Die Detailregelungen wären dann überflüssig
Eine Öffnung der Ehe für Homosexuelle würde all diese Detailregelungen für eingetragene Partnerschaften überflüssig machen. Für verheiratete Homosexuelle gälten dann die gleichen Regeln wie für heterosexuelle Ehepaare. Die Chancen dafür stehen gut, wie eine Aufstellung des Lesben- und Schwulenverbands Deutschland (LSVD) zeigt.
Vorreiter waren die Grünen, die schon seit 2005 eine Öffnung der Ehe für Homosexuelle fordern. Die Linke zog im Oktober 2011 nach, die SPD auf einem Parteitag im Dezember 2011. Kurz darauf brachte die SPD-Fraktion den Antrag in den Bundestag ein, das „Recht auf Eheschließung auch gleichgeschlechtlichen Paaren“ zu ermöglichen. Im April 2012 fasste auch die FDP einen entsprechenden Beschluss: „Alle Paare sollen die Ehe eingehen können. Bei Rechten und Pflichten machen wir keine Unterschiede zwischen gleichgeschlechtlichen Lebenspartnern und Ehegatten“, heißt es in ihrem neuen Grundsatzprogramm. Nur die CDU hinkt wie immer hinterher.
Nach der Bundestagswahl im September hätte also jede Regierung, an der die CDU nicht beteiligt ist, eine Mehrheit für die Öffnung der Ehe. Das Projekt könnte damit schon Ende des Jahres umgesetzt werden. Die Verfassung müsste hierfür wohl nicht geändert werden: Das Grundgesetz schützt zwar die Ehe in Artikel 6, definiert sie aber nicht.
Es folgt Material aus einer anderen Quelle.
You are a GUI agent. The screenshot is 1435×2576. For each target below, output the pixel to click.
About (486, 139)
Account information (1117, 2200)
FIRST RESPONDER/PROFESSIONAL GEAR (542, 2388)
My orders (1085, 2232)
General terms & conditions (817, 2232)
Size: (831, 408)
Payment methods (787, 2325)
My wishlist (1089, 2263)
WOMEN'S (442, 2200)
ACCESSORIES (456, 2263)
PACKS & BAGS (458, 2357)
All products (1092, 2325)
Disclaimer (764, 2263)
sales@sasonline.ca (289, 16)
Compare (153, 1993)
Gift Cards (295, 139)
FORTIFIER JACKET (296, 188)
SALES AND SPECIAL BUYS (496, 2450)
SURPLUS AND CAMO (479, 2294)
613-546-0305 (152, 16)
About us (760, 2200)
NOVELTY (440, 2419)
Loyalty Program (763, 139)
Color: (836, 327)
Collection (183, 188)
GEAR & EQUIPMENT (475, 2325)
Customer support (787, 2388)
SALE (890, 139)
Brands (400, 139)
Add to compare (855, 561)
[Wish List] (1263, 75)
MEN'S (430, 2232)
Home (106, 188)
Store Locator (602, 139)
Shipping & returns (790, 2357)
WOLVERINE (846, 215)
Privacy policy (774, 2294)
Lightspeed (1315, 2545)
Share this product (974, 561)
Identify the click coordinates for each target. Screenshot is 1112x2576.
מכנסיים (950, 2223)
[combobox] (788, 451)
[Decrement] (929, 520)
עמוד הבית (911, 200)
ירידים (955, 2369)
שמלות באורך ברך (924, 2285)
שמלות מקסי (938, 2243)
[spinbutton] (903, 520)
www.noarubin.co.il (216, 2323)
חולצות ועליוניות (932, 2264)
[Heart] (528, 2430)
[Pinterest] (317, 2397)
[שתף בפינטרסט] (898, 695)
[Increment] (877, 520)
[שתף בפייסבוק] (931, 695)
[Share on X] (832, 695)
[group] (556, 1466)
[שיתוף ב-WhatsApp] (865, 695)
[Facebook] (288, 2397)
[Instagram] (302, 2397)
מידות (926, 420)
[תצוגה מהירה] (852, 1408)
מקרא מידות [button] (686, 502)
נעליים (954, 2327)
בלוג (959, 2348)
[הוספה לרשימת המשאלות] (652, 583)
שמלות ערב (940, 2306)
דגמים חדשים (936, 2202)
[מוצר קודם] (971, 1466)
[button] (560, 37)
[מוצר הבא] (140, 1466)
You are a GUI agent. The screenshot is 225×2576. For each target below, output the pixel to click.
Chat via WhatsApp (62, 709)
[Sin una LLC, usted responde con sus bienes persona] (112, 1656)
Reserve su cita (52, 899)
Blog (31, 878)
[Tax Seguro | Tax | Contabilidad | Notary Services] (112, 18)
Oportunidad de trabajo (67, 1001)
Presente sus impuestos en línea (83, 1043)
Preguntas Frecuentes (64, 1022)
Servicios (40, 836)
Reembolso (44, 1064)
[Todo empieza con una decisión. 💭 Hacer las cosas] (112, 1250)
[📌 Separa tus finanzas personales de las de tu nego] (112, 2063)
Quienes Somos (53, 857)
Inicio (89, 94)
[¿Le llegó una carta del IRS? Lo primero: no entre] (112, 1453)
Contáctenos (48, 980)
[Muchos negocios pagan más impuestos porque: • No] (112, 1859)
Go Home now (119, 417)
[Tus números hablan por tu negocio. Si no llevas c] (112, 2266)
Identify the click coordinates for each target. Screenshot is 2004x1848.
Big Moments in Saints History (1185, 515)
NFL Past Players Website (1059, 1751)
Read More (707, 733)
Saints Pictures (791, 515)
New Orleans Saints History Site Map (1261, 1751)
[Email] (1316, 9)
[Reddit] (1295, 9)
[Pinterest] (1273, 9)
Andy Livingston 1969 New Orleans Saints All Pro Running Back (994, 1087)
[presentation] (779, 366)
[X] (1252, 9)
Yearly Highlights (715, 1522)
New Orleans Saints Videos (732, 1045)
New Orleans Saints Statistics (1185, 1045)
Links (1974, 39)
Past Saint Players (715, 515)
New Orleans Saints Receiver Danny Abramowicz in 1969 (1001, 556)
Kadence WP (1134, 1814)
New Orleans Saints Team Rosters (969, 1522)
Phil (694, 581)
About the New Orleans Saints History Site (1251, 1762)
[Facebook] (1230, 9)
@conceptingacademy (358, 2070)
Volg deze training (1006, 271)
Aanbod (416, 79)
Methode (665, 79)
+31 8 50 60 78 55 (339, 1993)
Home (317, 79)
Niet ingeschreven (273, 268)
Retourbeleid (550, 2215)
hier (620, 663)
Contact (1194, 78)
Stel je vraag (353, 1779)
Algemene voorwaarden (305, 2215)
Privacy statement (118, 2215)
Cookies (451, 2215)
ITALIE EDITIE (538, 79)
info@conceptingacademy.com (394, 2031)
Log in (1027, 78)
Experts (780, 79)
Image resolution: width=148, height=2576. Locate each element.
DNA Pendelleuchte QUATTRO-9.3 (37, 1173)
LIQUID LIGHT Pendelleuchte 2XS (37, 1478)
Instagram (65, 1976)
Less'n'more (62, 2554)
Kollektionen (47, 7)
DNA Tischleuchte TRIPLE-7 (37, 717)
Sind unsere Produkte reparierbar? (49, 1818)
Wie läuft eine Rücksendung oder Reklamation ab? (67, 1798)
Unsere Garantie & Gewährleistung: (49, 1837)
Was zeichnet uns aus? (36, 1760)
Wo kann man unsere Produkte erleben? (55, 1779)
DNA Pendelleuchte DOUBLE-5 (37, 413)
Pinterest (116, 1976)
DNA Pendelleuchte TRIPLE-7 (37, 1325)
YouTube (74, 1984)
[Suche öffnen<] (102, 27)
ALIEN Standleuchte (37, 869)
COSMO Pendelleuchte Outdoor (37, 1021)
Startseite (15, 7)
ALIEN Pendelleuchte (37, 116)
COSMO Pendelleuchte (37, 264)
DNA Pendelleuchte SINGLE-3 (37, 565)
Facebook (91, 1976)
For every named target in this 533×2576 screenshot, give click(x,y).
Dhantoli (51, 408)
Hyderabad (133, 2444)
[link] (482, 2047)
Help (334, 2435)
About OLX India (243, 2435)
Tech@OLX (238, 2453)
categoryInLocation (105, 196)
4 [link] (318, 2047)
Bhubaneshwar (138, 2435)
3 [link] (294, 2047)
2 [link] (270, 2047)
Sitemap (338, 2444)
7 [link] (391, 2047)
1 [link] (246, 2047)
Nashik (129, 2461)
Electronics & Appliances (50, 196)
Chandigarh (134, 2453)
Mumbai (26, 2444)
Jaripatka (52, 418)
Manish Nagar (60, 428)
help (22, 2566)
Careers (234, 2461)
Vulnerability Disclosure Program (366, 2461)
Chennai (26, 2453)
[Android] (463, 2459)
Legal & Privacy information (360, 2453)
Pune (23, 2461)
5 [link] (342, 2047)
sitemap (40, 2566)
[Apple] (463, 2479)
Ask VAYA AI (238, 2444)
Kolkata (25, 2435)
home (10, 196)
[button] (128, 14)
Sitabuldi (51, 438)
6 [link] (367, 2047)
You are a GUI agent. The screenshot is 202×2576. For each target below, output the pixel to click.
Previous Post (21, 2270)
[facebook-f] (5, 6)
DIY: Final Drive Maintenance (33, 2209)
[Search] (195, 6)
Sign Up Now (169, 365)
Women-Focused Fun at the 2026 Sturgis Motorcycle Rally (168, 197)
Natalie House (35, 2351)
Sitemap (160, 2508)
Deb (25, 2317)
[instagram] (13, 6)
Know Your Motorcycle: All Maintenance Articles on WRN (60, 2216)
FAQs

Bisher hat das Bundesverfassungsgericht die Ehe so definiert, dass sie „Mann und Frau zu einer Lebensgemeinschaft vereint“. Die Verfassungsrichter haben sich aber offen gezeigt, auf einen gesellschaftlichen „Wandel des Eheverständnisses“ zu reagieren.
Ein solcher Wandel wurde nicht nur durch die eingetragene Partnerschaft ausgelöst, die heute weithin als „Homo-Ehe“ bezeichnet wird und kaum noch Unterschiede zur Ehe aufweist. Auch in der Bevölkerung befürwortet eine deutliche Mehrheit von 60 Prozent die Öffnung der Ehe, ergab eine Umfrage im Auftrag der Friedrich-Ebert-Stiftung 2011.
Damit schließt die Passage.